EXERCISE DESCRIPTION:
Look for the string "message" in the data below, and copy each line that holds it.

Collected data:
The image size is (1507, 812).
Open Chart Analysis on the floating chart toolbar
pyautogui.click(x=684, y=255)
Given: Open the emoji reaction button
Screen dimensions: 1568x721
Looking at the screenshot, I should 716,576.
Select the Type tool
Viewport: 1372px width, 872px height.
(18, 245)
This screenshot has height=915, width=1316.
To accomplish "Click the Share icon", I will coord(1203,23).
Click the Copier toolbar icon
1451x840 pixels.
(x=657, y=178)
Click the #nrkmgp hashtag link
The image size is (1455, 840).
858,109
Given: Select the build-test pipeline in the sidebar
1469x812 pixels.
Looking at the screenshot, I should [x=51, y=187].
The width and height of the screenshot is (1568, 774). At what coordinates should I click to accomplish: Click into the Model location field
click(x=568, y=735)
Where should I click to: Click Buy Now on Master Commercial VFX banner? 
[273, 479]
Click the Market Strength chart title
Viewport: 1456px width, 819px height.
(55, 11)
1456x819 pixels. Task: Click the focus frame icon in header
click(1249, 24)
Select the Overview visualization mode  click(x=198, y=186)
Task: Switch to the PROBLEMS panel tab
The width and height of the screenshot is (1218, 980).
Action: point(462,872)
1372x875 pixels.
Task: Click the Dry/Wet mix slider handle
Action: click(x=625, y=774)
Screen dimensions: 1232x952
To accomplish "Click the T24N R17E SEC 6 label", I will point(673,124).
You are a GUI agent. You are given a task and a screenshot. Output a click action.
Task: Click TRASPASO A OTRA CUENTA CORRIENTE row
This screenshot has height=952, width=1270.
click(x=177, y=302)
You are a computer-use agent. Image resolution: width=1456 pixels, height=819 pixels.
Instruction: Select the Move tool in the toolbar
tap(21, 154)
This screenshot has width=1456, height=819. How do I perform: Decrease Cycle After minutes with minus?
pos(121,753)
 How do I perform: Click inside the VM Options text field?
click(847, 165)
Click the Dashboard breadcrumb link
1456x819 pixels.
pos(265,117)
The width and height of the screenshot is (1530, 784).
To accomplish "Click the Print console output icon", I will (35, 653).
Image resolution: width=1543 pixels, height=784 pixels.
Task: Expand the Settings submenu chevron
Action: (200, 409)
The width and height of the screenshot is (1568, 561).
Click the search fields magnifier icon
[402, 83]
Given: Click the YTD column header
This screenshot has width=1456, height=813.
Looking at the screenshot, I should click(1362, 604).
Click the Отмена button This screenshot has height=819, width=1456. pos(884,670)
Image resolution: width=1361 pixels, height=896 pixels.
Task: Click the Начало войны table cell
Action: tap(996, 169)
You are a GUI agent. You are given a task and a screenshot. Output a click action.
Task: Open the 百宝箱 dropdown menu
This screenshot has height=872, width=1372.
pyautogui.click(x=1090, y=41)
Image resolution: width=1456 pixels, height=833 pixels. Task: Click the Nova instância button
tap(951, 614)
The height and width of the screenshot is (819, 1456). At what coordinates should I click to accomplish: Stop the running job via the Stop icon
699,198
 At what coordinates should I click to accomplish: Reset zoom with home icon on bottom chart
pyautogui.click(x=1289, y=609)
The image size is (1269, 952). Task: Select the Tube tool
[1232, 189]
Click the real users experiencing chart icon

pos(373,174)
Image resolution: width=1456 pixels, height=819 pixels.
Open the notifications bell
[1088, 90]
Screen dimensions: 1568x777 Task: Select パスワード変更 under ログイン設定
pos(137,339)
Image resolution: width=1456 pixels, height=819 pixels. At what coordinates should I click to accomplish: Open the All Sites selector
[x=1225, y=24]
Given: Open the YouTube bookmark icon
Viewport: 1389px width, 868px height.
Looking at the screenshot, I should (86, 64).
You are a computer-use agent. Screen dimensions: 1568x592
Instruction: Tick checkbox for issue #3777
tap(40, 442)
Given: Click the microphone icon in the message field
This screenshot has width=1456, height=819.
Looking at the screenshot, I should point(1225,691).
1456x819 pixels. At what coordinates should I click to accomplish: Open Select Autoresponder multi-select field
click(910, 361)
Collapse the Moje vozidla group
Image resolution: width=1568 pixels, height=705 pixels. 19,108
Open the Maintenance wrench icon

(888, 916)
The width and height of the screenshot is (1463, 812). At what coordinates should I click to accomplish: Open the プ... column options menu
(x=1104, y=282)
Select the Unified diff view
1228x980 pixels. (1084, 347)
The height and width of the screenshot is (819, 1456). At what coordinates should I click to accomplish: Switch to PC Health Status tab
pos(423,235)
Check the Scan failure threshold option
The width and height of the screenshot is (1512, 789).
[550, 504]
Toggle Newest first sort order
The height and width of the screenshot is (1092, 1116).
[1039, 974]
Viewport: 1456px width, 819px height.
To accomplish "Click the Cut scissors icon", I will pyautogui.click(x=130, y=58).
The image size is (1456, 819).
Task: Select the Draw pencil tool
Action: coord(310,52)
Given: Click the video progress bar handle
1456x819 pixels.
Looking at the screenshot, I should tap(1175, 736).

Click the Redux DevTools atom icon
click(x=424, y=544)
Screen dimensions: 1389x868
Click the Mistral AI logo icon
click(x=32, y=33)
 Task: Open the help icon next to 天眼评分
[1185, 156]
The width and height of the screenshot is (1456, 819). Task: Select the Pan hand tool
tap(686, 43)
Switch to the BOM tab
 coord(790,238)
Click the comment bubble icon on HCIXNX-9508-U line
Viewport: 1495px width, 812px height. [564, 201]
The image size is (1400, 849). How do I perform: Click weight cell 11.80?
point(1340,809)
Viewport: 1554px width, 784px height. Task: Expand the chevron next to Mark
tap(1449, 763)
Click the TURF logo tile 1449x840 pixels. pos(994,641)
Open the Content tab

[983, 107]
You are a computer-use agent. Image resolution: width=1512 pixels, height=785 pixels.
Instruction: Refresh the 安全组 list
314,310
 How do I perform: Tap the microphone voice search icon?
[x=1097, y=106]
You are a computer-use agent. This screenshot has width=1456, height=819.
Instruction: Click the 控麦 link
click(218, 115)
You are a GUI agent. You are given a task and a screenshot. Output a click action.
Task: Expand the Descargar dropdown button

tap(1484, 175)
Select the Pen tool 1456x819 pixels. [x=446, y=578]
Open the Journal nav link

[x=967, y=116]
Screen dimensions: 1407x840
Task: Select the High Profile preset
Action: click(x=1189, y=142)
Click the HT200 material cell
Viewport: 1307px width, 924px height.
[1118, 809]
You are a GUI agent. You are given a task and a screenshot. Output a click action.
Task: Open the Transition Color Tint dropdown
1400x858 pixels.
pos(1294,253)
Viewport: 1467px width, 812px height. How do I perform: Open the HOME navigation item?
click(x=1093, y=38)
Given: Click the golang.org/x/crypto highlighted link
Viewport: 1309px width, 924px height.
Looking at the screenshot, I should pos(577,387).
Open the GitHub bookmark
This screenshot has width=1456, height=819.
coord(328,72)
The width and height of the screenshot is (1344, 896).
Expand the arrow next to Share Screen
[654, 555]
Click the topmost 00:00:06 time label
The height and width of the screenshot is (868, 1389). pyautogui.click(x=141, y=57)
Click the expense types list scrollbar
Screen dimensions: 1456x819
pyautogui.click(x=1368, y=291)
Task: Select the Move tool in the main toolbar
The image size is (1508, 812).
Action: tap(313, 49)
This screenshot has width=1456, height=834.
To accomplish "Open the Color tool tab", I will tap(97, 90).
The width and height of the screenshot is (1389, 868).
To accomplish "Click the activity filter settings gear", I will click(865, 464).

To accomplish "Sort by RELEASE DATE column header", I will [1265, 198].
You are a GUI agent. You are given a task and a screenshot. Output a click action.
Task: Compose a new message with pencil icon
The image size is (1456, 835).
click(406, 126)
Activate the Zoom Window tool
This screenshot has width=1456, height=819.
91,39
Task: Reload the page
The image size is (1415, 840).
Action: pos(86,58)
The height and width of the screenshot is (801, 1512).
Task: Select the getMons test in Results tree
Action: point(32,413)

REPLY TO THE EXERCISE:
Given: Click the microphone icon in the message field
Task: Compose a new message with pencil icon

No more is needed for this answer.